_TASK REQUIREMENTS_. Identify every line of the listing below that contains the string "dimensions", and copy each such line in full.

-- Start RECORDS TO USE --

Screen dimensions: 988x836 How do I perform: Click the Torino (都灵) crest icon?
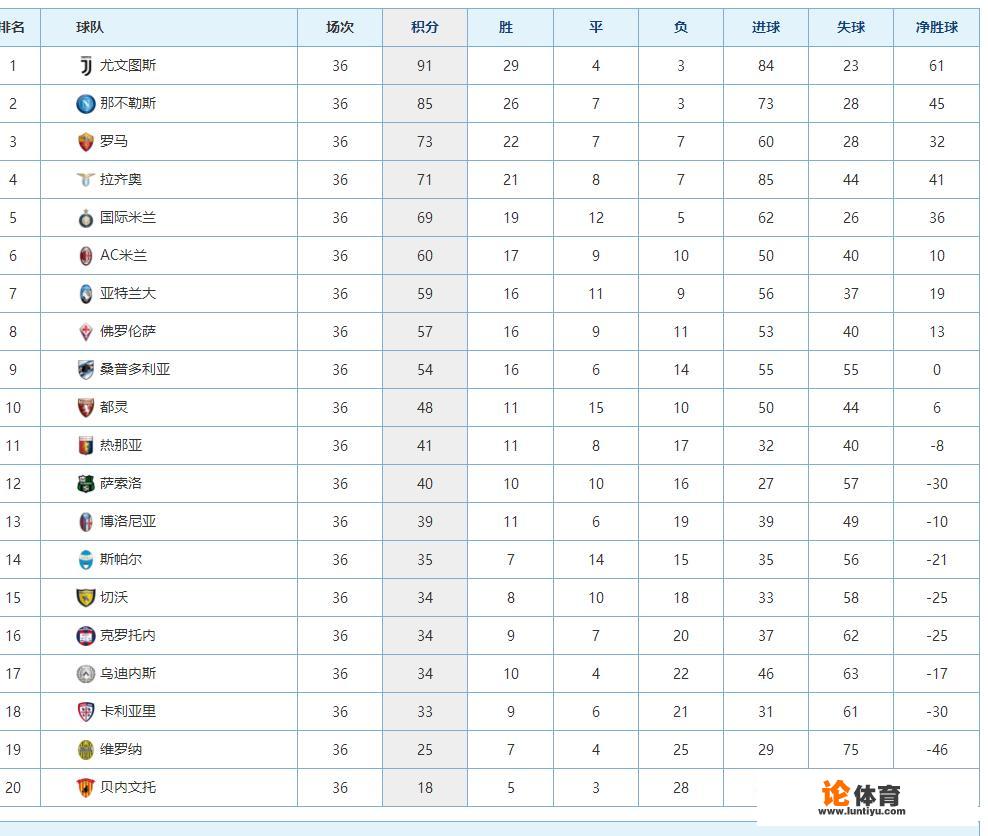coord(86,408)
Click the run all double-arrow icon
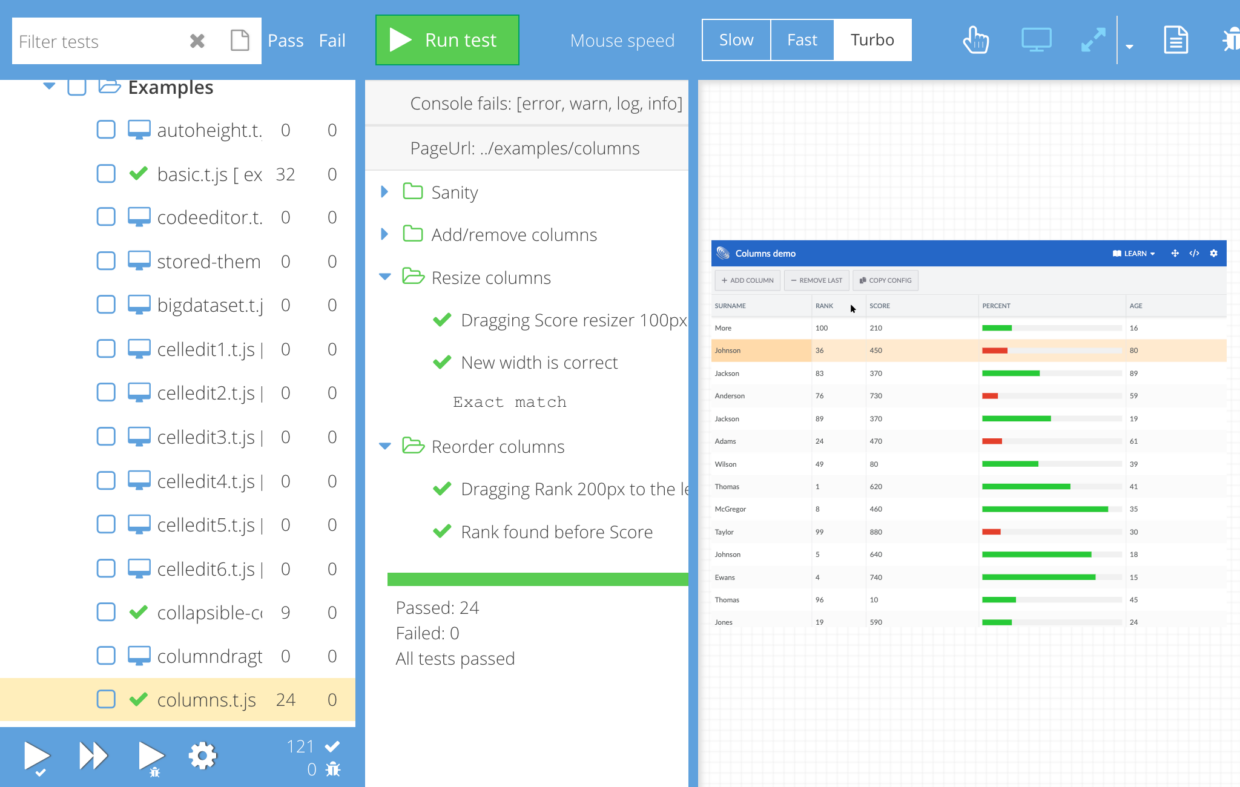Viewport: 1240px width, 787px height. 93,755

-- End RECORDS TO USE --
-- Start RECORDS TO USE --

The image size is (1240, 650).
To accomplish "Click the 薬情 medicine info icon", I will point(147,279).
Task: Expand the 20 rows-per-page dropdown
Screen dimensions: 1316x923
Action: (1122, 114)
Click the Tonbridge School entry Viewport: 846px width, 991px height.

-- End RECORDS TO USE --

_EXERCISE ANSWER_.
Screen dimensions: 988x836 How do I perform: Click the Torino (都灵) crest icon?
Screen dimensions: 1316x923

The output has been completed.